BLOCO DE TEXTO:
===============

Camurupim no passado


CAMURUPIM NO PASSADO

A praia de Camurupim é uma extensão de Papari. A história é testemunha que nenhuma outra praia se fez mais presente na vida dos nativos do que esse pedacinho tão amado do litoral potiguar.  Os velhos alfarrábios dão conta que o lugar é habitado desde o século XVI, quando Joan Lustau Navarro residia por ali em 1645 (a história dele você encontra neste blog). Naquele tempo havia portos rusticamente feitos para embarque e desembarque, onde comboiadores holandeses embarcavam mercadorias para Recife. O topônimo vem de um peixe teleósteo, espôndilo, da família dos elópideos, de coloração prateada, escamas grandes, brilhantes, e com um segmento prateado, conforme contam os manuais de piscicultura.

===============

BLOCO DE DADOS:
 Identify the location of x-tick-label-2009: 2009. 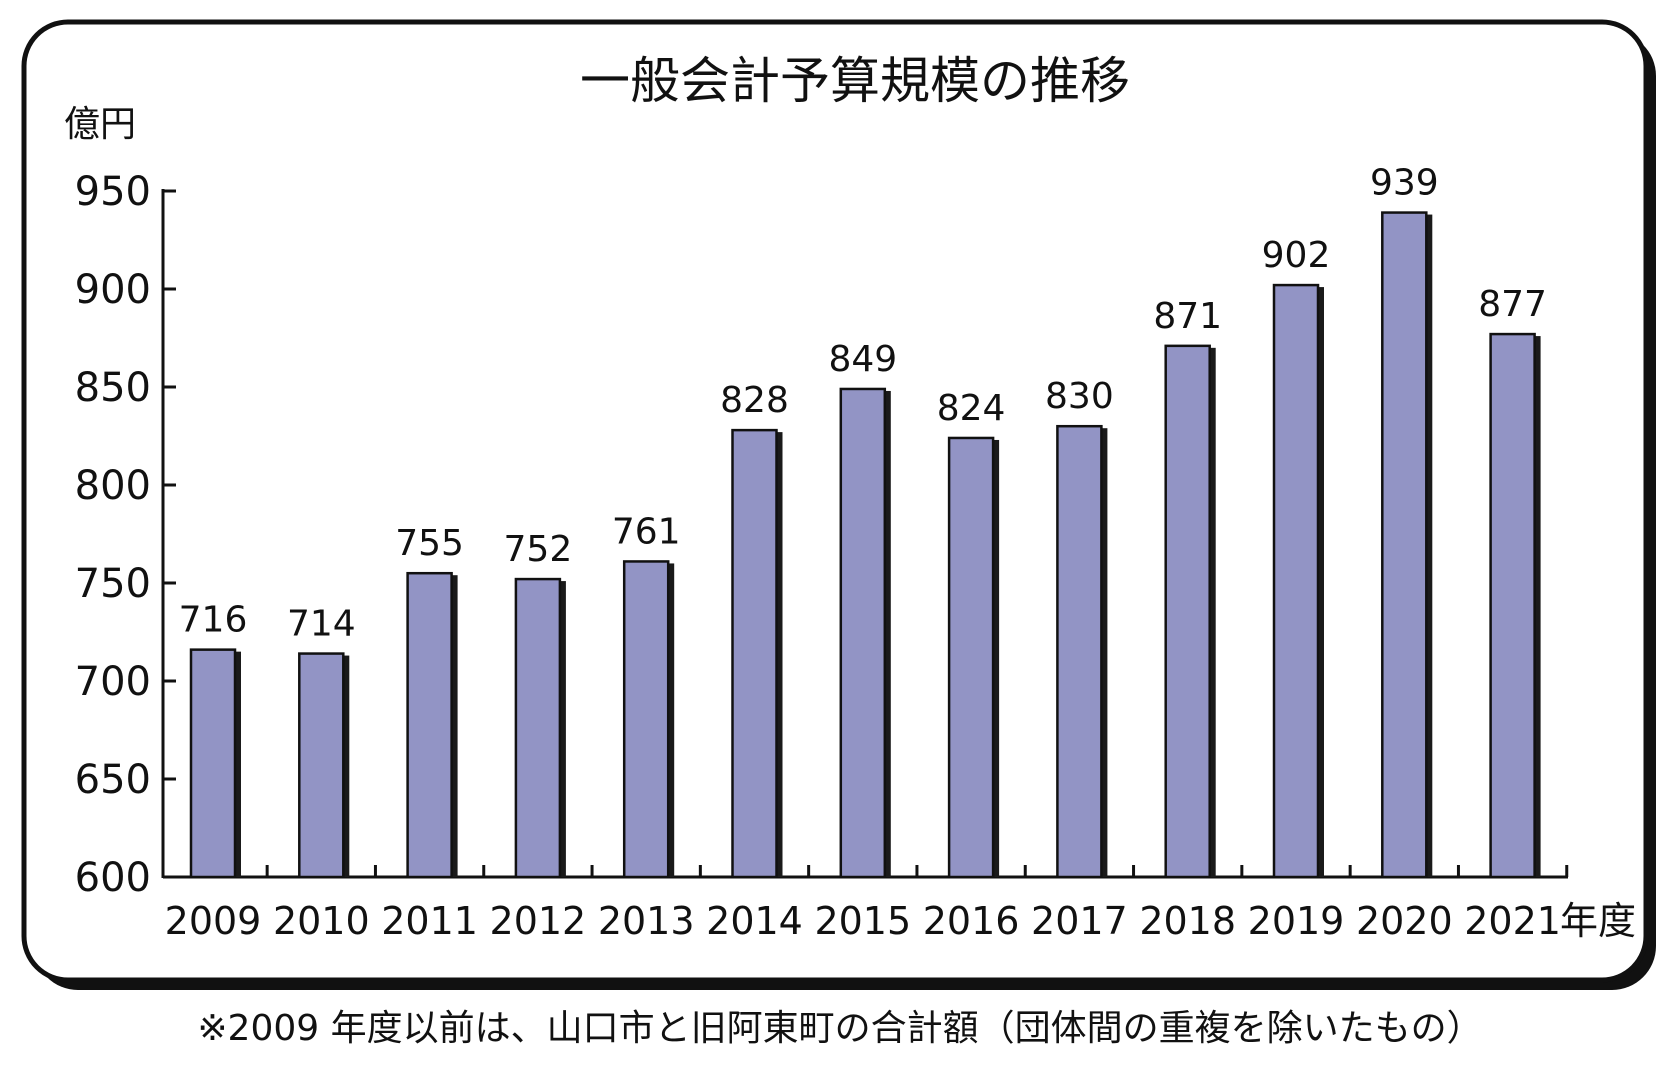
(214, 921).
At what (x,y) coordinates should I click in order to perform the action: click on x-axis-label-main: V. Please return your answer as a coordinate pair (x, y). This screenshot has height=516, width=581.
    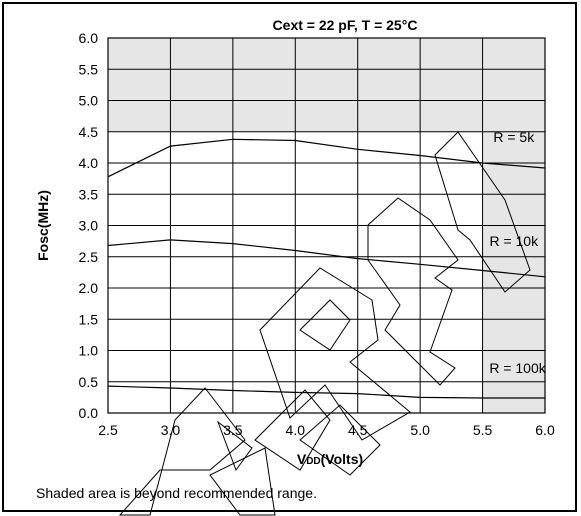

===============

TAREFAS DO EXERCÍCIO:
a. Segundo o texto sobre Camurupim, a praia de Camurupim é uma extensão de qual lugar?
b. Transcreva do texto sobre Camurupim o trecho entre "A praia de Camurupim" e "manuais de piscicultura.", inclusive.
c. Traduza para o inglês esta frase do texto sobre Camurupim: "Naquele tempo havia portos rusticamente feitos para embarque e desembarque, onde comboiadores holandeses embarcavam mercadorias para Recife."

RESPOSTAS DAS TAREFAS:
a. De Papari.

b.
A praia de Camurupim é uma extensão de Papari. A história é testemunha que nenhuma outra praia se fez mais presente na vida dos nativos do que esse pedacinho tão amado do litoral potiguar.  Os velhos alfarrábios dão conta que o lugar é habitado desde o século XVI, quando Joan Lustau Navarro residia por ali em 1645 (a história dele você encontra neste blog). Naquele tempo havia portos rusticamente feitos para embarque e desembarque, onde comboiadores holandeses embarcavam mercadorias para Recife. O topônimo vem de um peixe teleósteo, espôndilo, da família dos elópideos, de coloração prateada, escamas grandes, brilhantes, e com um segmento prateado, conforme contam os manuais de piscicultura.

c. At that time there were roughly built ports for boarding and landing, where Dutch convoy escorts loaded goods bound for Recife.